7 comments to The saga continues for Alan Gross in Cuba

  • asombra

    Extremely distasteful but quite predictable. She's going for the path of least resistance and highest probability of acceptance by the Castro regime, the Obama people and all the usual suspects in the media and elsewhere. It doesn't matter how well she actually "gets it;" I expect she's been advised to make "those people" the villains of the piece, and certainly not to call a spade a spade. I understand where she's coming from perfectly well, but saying her husband is a pawn of "very radical right-wing Cuba haters" is as offensive as it is unjust. It's as if she'd been told to say that by Havana, because that's EXACTLY what the Castro regime wants her to say, and of course it also lets the Obama administration off the hook. Well, I suppose tactics are tactics, and if anybody's going to get the short end of the stick, you know who that is. Same shit, different day.

  • maristas60

    Mr de la Cruz, you are too nice.Excuse my lack of correctness , fuck you Mrs Gross and the New York Times. If Mr Groos dies in a Cuban jail then you will understand why we "right wing Cuban haters" feel how we do.

  • FreedomForCuba

    Ditto Maristas60,

    Looks like Mr. Gross wanted to play the role of "International supporter of the Cuban dissidence" against Fidel and Raul Castro (I wonder who encouraged him on that role), and could never phamton what he was getting into.
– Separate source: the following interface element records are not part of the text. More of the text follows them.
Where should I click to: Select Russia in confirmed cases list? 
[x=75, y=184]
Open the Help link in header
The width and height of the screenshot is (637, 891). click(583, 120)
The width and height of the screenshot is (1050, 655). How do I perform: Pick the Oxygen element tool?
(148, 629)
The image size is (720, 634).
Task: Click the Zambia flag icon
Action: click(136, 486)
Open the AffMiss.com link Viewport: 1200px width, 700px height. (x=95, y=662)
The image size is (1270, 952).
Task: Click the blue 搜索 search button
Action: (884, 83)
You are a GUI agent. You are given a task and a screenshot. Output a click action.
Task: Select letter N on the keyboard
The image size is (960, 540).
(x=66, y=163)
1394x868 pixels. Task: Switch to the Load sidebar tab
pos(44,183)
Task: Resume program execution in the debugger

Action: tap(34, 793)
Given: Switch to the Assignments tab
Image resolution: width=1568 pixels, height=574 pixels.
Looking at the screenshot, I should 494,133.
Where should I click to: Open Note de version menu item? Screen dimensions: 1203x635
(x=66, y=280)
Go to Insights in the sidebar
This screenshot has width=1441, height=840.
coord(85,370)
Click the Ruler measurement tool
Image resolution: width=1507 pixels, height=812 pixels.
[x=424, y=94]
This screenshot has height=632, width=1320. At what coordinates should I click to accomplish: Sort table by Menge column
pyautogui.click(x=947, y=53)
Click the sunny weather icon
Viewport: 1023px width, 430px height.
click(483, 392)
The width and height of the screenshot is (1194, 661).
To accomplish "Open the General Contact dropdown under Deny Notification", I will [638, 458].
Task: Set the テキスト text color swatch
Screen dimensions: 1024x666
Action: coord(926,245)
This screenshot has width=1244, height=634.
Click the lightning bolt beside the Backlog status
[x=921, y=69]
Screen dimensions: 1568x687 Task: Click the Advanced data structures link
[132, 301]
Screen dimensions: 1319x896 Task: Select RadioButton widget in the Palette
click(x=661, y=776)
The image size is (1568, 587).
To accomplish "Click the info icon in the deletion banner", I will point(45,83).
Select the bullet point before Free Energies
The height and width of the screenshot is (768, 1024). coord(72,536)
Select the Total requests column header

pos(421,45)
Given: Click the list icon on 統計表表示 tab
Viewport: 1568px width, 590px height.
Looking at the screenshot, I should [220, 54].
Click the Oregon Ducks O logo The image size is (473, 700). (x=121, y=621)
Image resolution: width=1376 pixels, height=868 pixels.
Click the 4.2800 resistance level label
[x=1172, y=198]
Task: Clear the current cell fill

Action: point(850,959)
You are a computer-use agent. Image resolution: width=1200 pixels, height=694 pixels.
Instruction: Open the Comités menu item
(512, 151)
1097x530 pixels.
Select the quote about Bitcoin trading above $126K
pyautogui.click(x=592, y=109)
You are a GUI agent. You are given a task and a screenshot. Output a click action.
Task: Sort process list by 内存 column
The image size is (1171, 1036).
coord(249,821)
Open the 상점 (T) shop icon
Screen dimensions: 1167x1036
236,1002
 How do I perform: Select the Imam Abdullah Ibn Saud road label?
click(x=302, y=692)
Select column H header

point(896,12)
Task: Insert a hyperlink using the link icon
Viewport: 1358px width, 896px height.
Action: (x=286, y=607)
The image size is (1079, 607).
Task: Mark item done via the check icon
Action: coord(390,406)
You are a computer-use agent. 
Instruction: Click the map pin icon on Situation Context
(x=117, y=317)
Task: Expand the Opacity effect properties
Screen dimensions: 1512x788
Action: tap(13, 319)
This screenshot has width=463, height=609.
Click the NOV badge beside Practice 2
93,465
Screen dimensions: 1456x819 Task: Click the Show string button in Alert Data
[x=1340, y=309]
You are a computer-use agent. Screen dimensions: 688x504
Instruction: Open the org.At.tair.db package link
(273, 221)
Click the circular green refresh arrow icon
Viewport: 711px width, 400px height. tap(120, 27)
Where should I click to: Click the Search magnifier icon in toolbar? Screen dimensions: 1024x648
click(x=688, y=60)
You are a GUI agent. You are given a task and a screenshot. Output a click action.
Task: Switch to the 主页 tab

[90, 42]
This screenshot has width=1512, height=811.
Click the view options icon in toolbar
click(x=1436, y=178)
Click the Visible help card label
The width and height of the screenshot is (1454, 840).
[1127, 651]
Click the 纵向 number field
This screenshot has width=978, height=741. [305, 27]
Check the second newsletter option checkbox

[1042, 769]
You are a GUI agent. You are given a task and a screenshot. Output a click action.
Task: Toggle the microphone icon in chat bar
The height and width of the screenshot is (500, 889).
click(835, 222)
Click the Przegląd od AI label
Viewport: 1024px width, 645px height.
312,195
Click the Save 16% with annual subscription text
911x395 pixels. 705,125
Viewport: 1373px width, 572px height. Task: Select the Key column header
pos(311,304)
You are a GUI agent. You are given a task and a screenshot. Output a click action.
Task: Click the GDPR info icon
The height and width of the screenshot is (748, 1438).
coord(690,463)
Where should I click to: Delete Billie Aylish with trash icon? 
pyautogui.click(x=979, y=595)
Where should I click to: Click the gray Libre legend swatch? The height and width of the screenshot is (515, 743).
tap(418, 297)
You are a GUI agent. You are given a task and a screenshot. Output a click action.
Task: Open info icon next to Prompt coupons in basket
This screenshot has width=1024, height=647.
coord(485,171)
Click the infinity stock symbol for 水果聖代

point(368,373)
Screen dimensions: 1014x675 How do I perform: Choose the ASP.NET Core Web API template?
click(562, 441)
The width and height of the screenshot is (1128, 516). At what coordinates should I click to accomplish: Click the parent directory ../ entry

    Worst of it, he doesn't the balls for such ordeal...

  • Not mentioned in the NYT piece, or by Mrs. Gross, is that while Alan Gross was taking equipment to Cuba and giving it to special interest groups who desperately needed it, he wasnt necessarily doing so out of the goodness of his heart. His work wasnt pro bono. He was being paid and paid well. So, with all due respect, the evil intransigent Cuban American community does what they do out of CONVICTION, while Gross did it FOR THE MONEY.

  • asombra

    Since Castro, Inc. is doing what it is bound to do (same as a cobra being venomous), and NOTHING better can be expected from it, it is up to the Obama administration to do what it CAN do and COULD have done LONG ago: make it too costly for Castro, Inc. to retain Gross. Obama is responsible for Gross, period, and you’d better believe a Republican president would be under MASSIVE pressure to free a liberal like Gross if he were being held by a right-wing dictatorship. Obama, however, gets a pass from everybody, including the Gross camp, for reasons I need not explain, and “those people” will get shafted, for the zillionth time, for closely related reasons. This stuff is like clockwork.

    There's little or no point in getting angry at Mrs. Gross, who's simply doing whatever she thinks will get her husband freed. She's playing what would appear to be her best (and safest) available card: make "those people" the fall guys, even though their victimization by Castro, Inc. is infinitely greater than her husband's. Still, given the reality of the situation, twisted and perverse though it is, her tactic is understandable. She will certainly have the likes of the New York Times on her side, whereas putting the blame where it belongs is much less marketable. So, like the bank robber of the story, she's going where the money is, figuratively speaking. Nobody ever said expediency was pretty.

  • maristas60

    Lo siento mucho, no tengo mas tolerancia para aquellos que siguen tirando fango al exilio y los que estamos en contra de todo lo sucedido en Cuba y el sistema castrista.

  • Marista60, rewrite your comment in English and explain who you mean.